# Tune your Nibs?



## SuperDave (Mar 4, 2008)

When making the higher-end fountain pens, how many of you "tune" your nibs before selling or delivering to your client?

I have had them write very smooth and very scratchy. When scratchy, I swap out the nib for one that writes smooth, as I am not well versed in "tuning" techniques. ( I am not looking to grind the nibs or do any serious "shape shifting", just want them to write smoothly.)

1. If you tune, what do you do?

2. Do you have a routine you do regardless of the initial writing quality?

3. Do you dip-test rather than load a cartridge?

4. Do you replace all stock nibs for an upgrade?

5. Do you have a selection of nibs on hand in case the client wants a fine or broad nib?

Thanks for the input... I have a collection of nibs I need to tune and get back into a kit...

Dave


----------



## DCBluesman (Mar 4, 2008)

Stay tuned for the next installment of "Behind the Nib" due later this week. [8D]


----------



## Dario (Mar 4, 2008)

> _Originally posted by DCBluesman_
> 
> Stay tuned for the next installment of "Behind the Nib" due later this week. [8D]



Dave, 

Perfect timing.  How lucky can you get?


----------



## Ligget (Mar 4, 2008)

That is what I call good timing, I think we can all learn from these articles, Lou you da man![]


----------



## aurrida (Mar 4, 2008)

here is an informative link to nib grinding and you can pick out what may be useful for you. 

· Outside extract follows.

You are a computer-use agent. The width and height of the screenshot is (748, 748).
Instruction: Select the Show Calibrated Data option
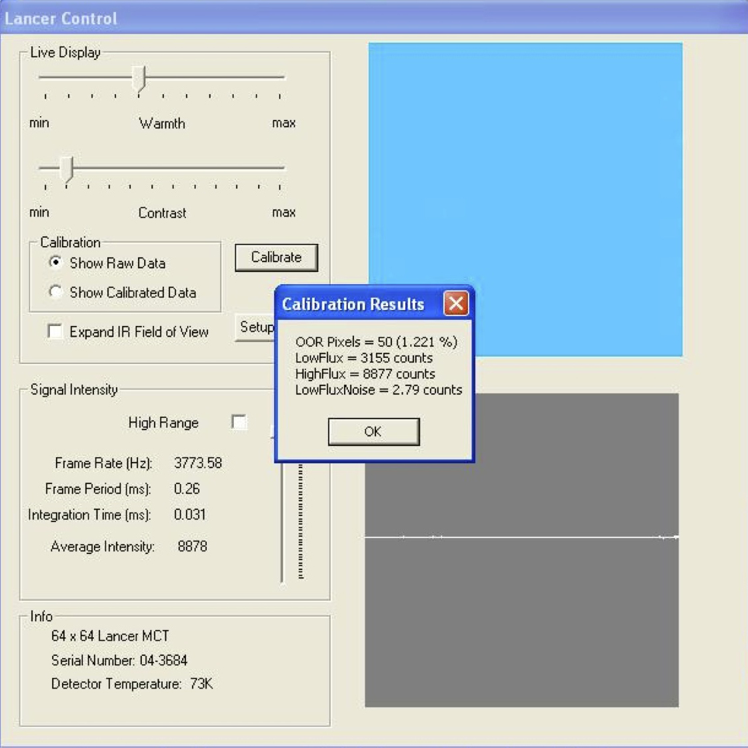coord(56,292)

http://www.marcuslink.com/pens/nibs.html

it make sense to give your customers a choice and it also makes sense to ensure a nib goes out writing well.


----------



## SuperDave (Mar 4, 2008)

> _Originally posted by DCBluesman_
> 
> Stay tuned for the next installment of "Behind the Nib" due later this week. [8D]




... thanks Lou... so Friday at 11:30 PM Pacific[?][}]

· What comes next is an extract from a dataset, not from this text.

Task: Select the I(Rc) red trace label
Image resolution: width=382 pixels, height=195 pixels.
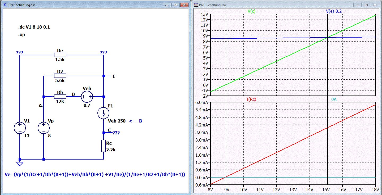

Guess I can wait... now what will my question be next week...[^] hummmmm!


----------



## Sfolivier (Mar 5, 2008)

I don't tune.

Either the person isn't too much into Fountain Pens, and I know they will love the rigid medium CSUSA stock nib (I make mostly Junior Gentlemen II). Or, they are into fountain pens and I need to replace the nib. I'm still waiting from some of Lou Metcalf's flexible steel nibs (I'm pretty excited) but in the past I made a couple of pens using gold nibs (from Anthony Turchetta).

Either way, I replace, I don't tune. [8)]


----------



## Firefyter-emt (Mar 5, 2008)

Even with a new nib, it may need to be polished a little bit. Tuning and grinding are two diffrent things. Until CSUSA came out with the better Daynacom nibs, I have very few IPG nibs that were good from the start.  A poor nib will not only make your whole pen feel like junk, but for a new user they may put it aside and say "those stink".  

I, for one, am looking forward to this article.  I have done mine a few times, but I might not be doing it the proper way .


----------



## mick (Mar 5, 2008)

> _Originally posted by DCBluesman_
> 
> Stay tuned for the next installment of "Behind the Nib" due later this week. [8D]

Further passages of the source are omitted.